* [PASSAGE PROVIDED]:
····················
By Gregory Sidak, Chairman, Criterion Economics, LLC, Washington, DC, United States

A driver wants to replace her old BMW 328i with a new Toyota Camry. At the dealership, she decides to accept the dealer’s offer to trade in her used car and receive a credit (a “trade-in allowance”) toward the price of the Camry. The dealer and the driver are each, in effect, simultaneously buying and selling in this transaction. The dealer offers to buy the used BMW at a price equal to the trade-in allowance. The better the condition of the used BMW, the higher the credit the dealer will grant the driver toward the net price—that is, the total amount of cash exchanged for the new Camry. If the BMW’s fenders were rusted, the dealer would offer less than he would pay if the car were in pristine condition.

The calculations made when trading-in an old car for a new one are similar to those undertaken by two patent holders when they cross-license their respective patent portfolios. (Photo: Istock Photo © michael jung)

An analogous transaction occurs when two patent holders cross-license their respective patent portfolios. Each patent portfolio commands a particular royalty payment from the counterparty. Typically, the royalty specified in a cross license is a net-balancing royalty that one party must pay to the other -that is, the difference between the one-way royalties that each party owes the other for the use of its respective patent portfolio.

The net-balancing royalty, or the cash exchanged, will equal the difference between the royalty for the more valuable portfolio and the royalty for the less valuable one.

The values that the parties’ patent portfolios generate for the other determine which party is the net payer and which the net recipient of royalties and the amount of the net-balancing royalty. As Figure 1 illustrates, the net-balancing royalty is analogous to the net price of the new Camry.

Cross-licensing portfolios of standard-essential patents (SEPs)
····················
[Source data]
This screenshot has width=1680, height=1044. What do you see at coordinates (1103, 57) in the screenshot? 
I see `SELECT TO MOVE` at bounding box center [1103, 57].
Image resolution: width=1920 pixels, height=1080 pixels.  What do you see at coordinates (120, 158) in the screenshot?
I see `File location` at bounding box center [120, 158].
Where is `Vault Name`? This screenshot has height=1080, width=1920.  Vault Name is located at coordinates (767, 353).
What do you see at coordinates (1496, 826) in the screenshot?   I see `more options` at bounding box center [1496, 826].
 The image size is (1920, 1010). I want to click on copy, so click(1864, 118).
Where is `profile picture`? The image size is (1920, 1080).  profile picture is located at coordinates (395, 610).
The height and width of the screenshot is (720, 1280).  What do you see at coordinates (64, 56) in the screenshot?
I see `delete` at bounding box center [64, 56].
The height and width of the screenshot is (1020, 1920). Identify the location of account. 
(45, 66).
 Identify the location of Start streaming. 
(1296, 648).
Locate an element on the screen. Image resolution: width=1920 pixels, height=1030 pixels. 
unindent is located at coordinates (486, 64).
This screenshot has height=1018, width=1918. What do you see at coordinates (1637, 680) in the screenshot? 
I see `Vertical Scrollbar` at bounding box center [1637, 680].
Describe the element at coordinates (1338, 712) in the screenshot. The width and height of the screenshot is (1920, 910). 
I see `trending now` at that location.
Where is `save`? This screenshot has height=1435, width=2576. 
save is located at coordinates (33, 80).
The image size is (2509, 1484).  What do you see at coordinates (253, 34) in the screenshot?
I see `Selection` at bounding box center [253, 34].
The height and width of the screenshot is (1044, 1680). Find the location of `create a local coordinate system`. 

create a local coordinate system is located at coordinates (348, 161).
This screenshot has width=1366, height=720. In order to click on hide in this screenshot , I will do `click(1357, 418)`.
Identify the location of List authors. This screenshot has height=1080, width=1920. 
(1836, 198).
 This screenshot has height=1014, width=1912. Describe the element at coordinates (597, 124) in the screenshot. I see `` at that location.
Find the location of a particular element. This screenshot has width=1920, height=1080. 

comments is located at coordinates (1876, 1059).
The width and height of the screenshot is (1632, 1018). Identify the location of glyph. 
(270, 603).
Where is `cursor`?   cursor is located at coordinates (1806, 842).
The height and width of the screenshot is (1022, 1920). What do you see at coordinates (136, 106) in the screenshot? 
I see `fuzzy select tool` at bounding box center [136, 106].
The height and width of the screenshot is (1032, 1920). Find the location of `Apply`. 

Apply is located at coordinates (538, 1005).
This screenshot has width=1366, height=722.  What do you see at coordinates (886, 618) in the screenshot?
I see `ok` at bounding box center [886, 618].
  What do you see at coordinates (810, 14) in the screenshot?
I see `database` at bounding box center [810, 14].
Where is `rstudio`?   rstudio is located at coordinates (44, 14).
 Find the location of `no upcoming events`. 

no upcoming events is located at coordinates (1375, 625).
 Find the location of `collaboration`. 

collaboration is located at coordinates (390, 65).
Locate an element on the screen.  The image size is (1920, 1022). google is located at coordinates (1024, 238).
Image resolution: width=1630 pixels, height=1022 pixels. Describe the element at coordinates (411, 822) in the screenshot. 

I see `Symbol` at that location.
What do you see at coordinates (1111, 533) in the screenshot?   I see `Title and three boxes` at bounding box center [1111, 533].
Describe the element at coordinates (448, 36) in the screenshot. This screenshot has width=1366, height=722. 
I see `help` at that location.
····················
* [SHORT PROBLEM 1]:
Answer these questions using the passage on patent cross-licensing.
(a) What car does the driver want to replace?
(b) What kind of royalty is typically specified in a cross license?
(c) What is the net-balancing royalty analogous to, as Figure 1 illustrates?
* [SHORT PROBLEM 2]:
Translate this sentence from the passage on patent cross-licensing into Spanish: "Each patent portfolio commands a particular royalty payment from the counterparty."
* [SHORT PROBLEM 3]:
Update the part of the passage on patent cross-licensing that opens with the words "An analogous transaction" and closes with "respective patent portfolio." by writing it out again with "counterparty" replaced by "other party".

* [TASK RESPONSE 1]:
(a) Her old BMW 328i.
(b) A net-balancing royalty.
(c) The net price of the new Camry.

* [TASK RESPONSE 2]:
Cada cartera de patentes obtiene de la contraparte un pago de regalías determinado.

* [TASK RESPONSE 3]:
An analogous transaction occurs when two patent holders cross-license their respective patent portfolios. Each patent portfolio commands a particular royalty payment from the other party. Typically, the royalty specified in a cross license is a net-balancing royalty that one party must pay to the other -that is, the difference between the one-way royalties that each party owes the other for the use of its respective patent portfolio.